Le reporting intégré peut-il faire reculer le court-termisme managérial ?
«Expliquer aux investisseurs comment l’entreprise crée de la valeur au cours du temps», telle est l’ambition du rapport dit «intégré» (RI) qui a déjà convaincu une quarantaine de groupes français. L’objectif ultime est de faire reculer le court-termisme des marchés. Quelles sont les conditions de succès de cette initiative ?
Pour répondre à la question, il faut distinguer trois catégories d’investisseurs : les mécaniques, les opportunistes et les fondamentaux. Les premiers qu’ils soient passifs (les ETF) ou actifs (les «Quants») sont largement indifférents aux stratégies à long terme des entreprises. Les seconds essayent d’anticiper les changements de cours sur la base du «news flow». Ils se positionnent résolument sur le court terme. Seuls les «fondamentaux» (les investisseurs de «conviction») sont intéressés par la création de valeur à long terme de l’entreprise.
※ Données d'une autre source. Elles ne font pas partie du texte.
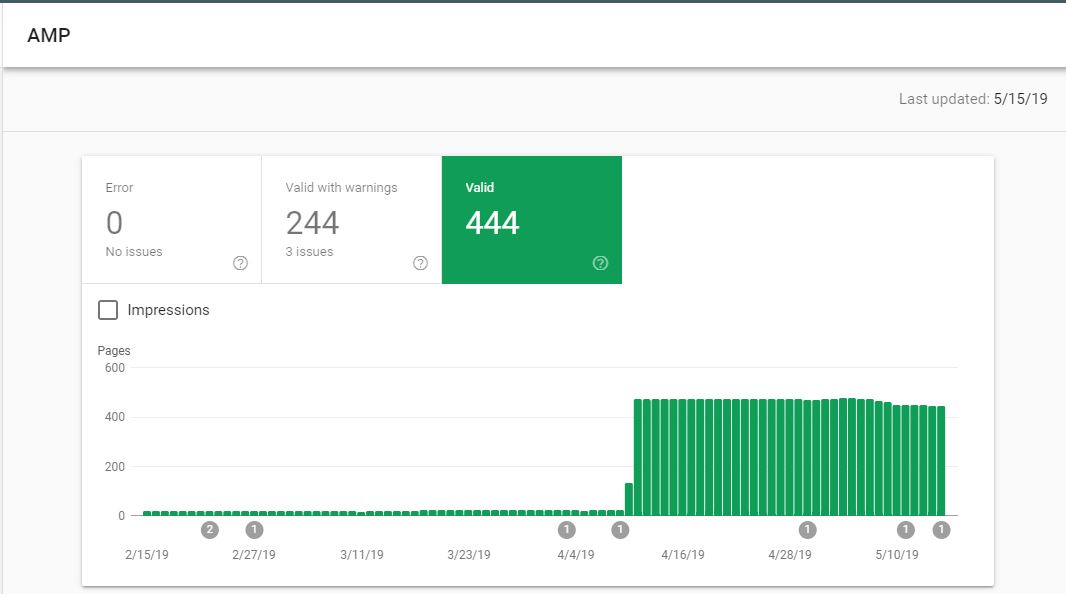Click the first green bar in the chart

tap(147, 513)
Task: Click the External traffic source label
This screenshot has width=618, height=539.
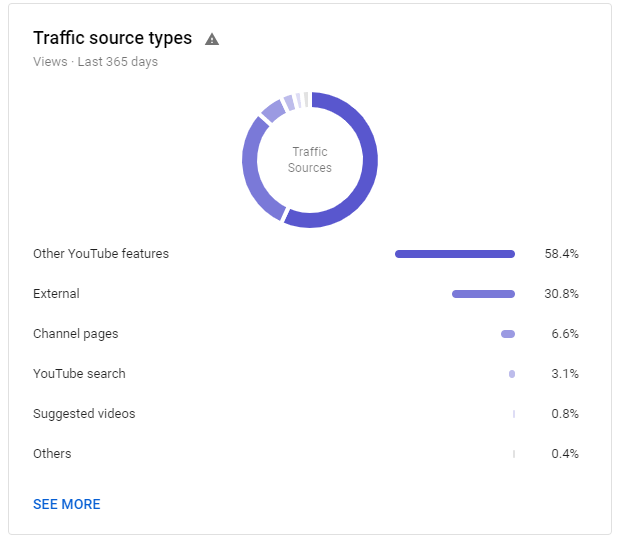Action: click(x=56, y=294)
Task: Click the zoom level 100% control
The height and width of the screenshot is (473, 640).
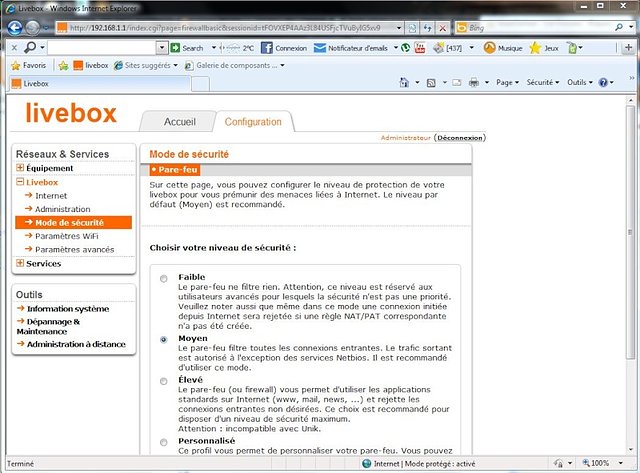Action: (600, 464)
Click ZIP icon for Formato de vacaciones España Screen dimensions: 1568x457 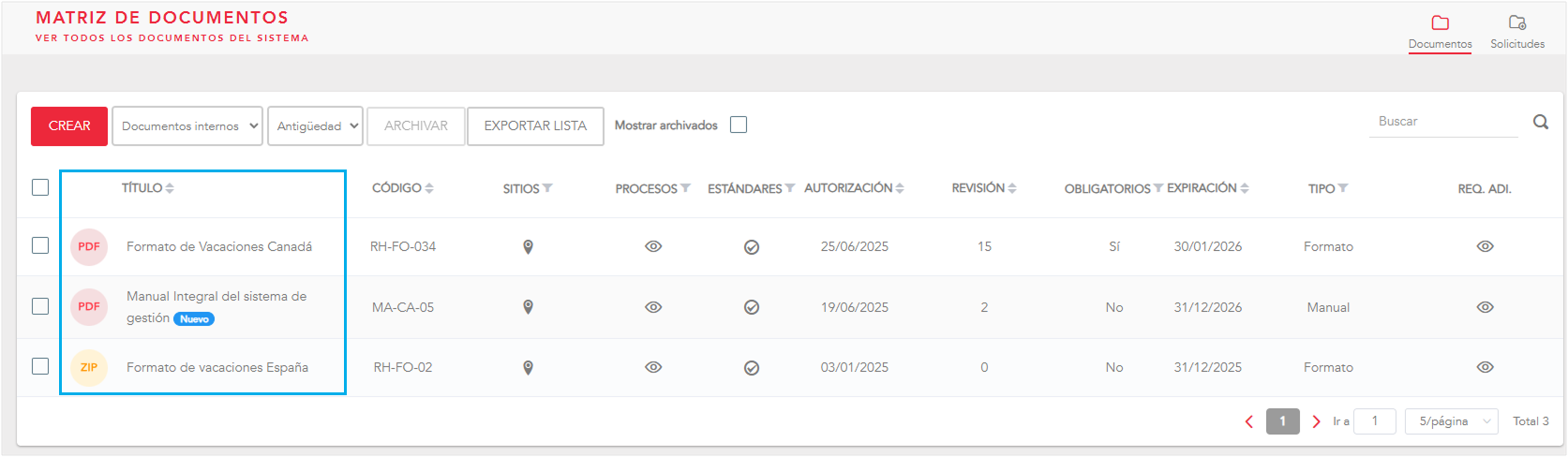pos(89,368)
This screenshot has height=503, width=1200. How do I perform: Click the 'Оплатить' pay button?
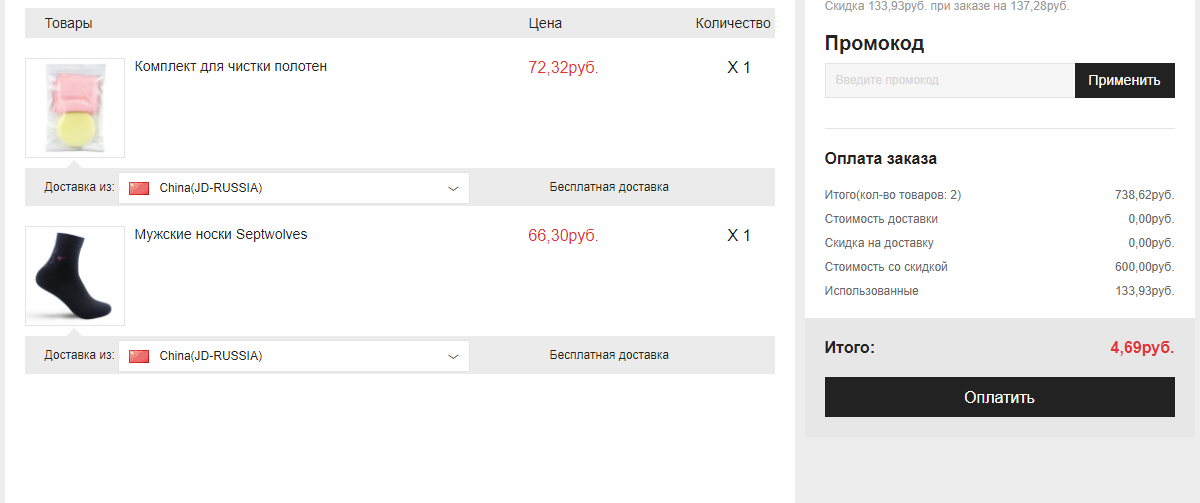[x=1000, y=397]
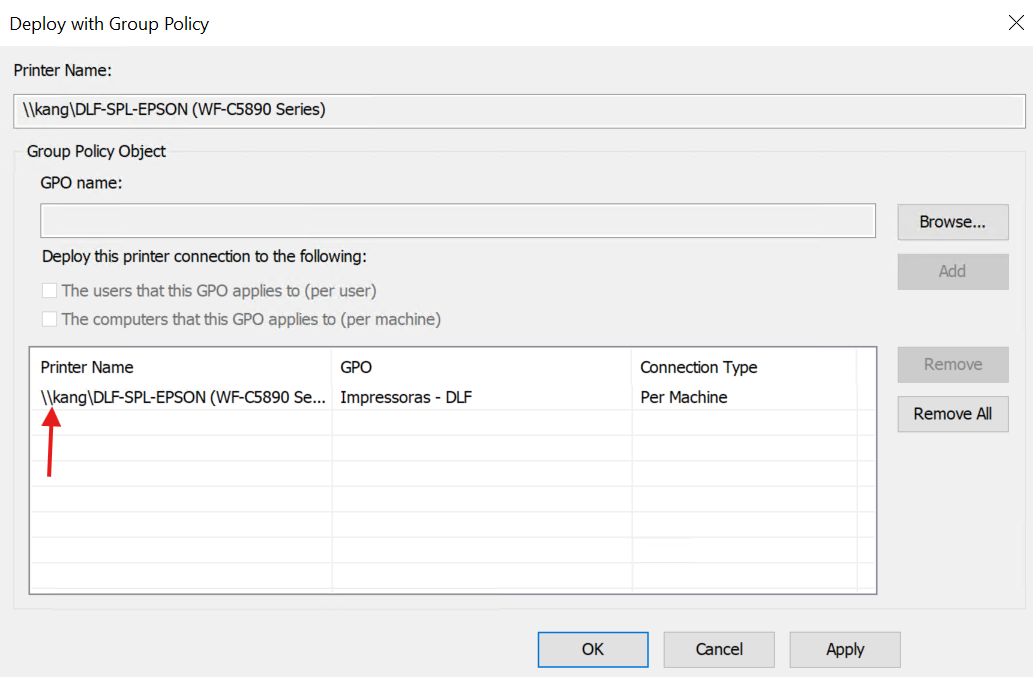Image resolution: width=1033 pixels, height=677 pixels.
Task: Close the Deploy with Group Policy dialog
Action: pyautogui.click(x=1015, y=23)
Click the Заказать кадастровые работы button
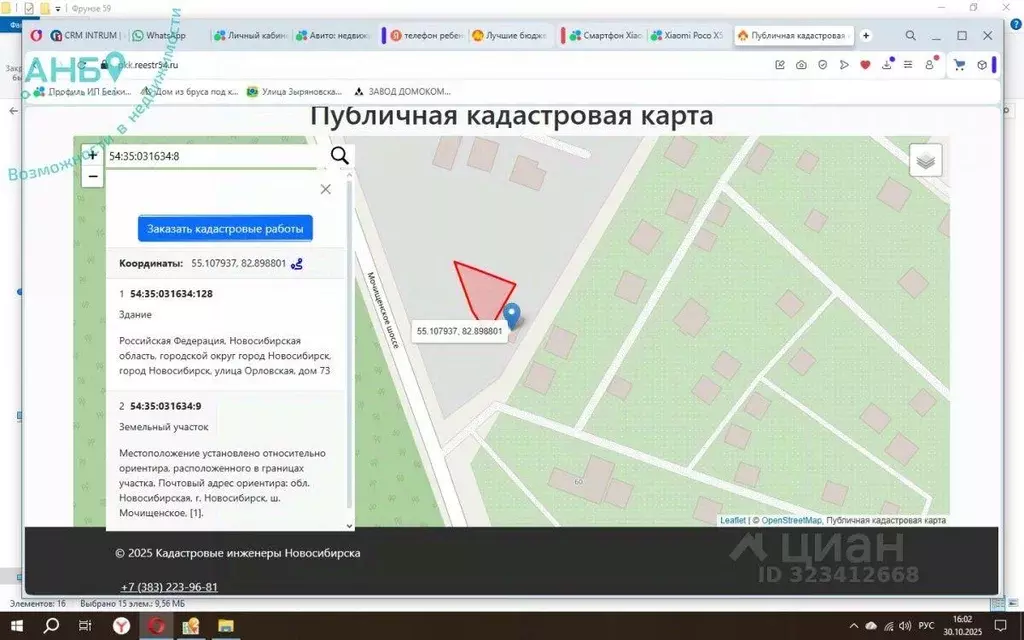The image size is (1024, 640). point(224,228)
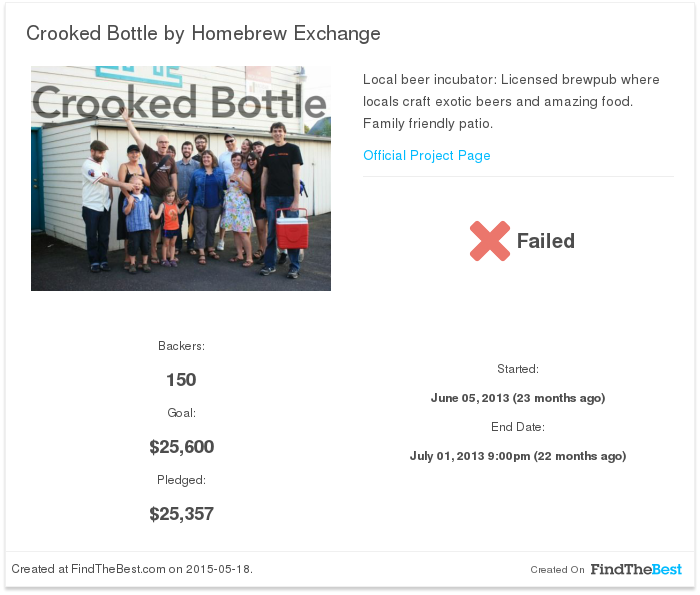Click the red cooler in the photo
The width and height of the screenshot is (700, 595).
click(x=292, y=229)
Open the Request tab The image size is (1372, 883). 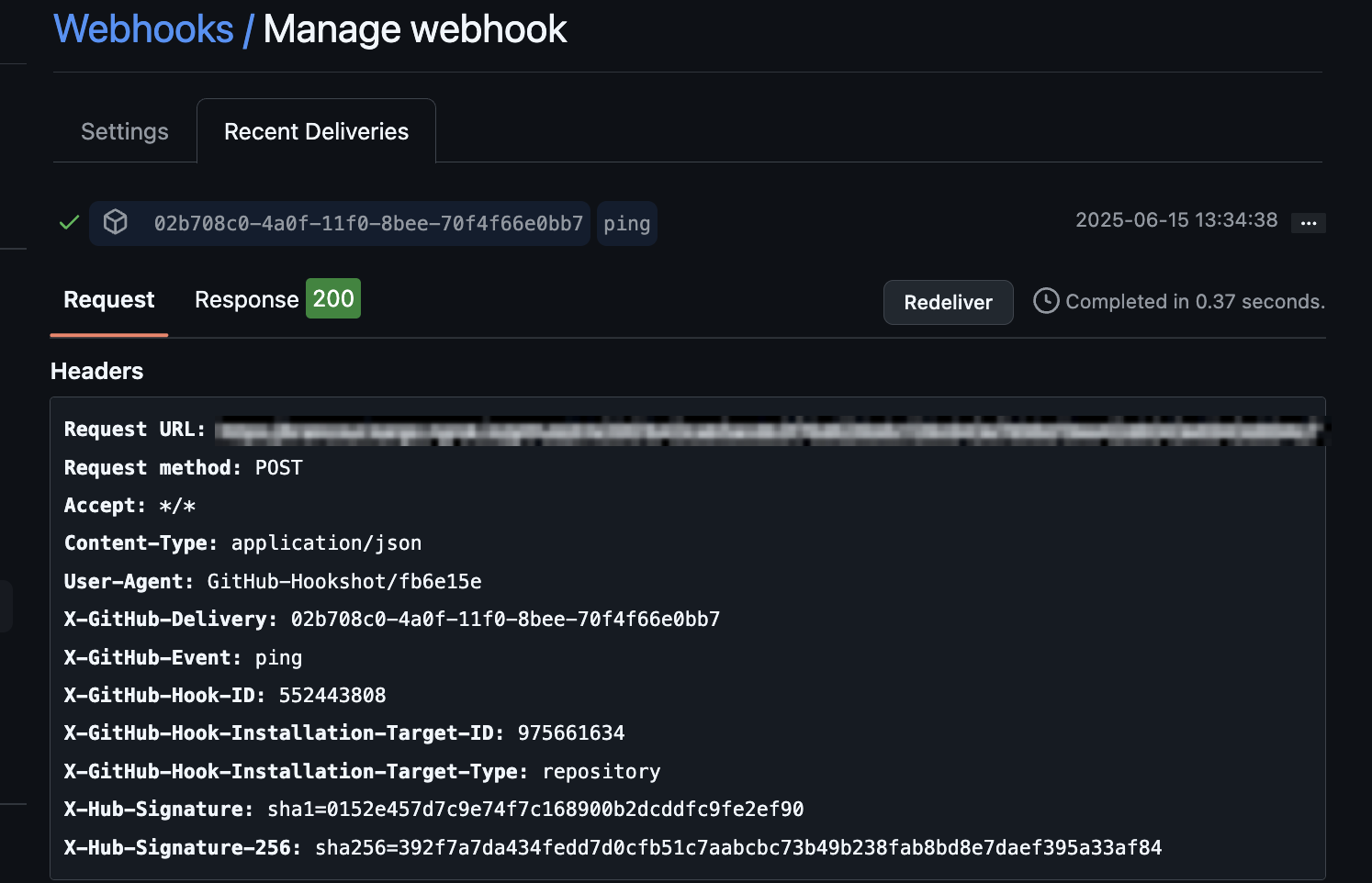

Les «fondamentaux» sont certes minoritaires et la montée en puissance de la gestion passive semble les marginaliser encore plus. Ils restent cependant déterminants pour la dynamique à long terme de la valeur boursière et une étude récente de KPMG[1] montre tous les bénéfices qui s’attachent à leur présence : une volatilité moindre en cas de surprise du marché, une résilience supérieure dans une conjoncture économique difficile, un meilleur alignement du cours sur la valeur fondamentale et au total une surperformance actionnariale. Leur seule présence permet de nuancer les accusations de myopie des marchés.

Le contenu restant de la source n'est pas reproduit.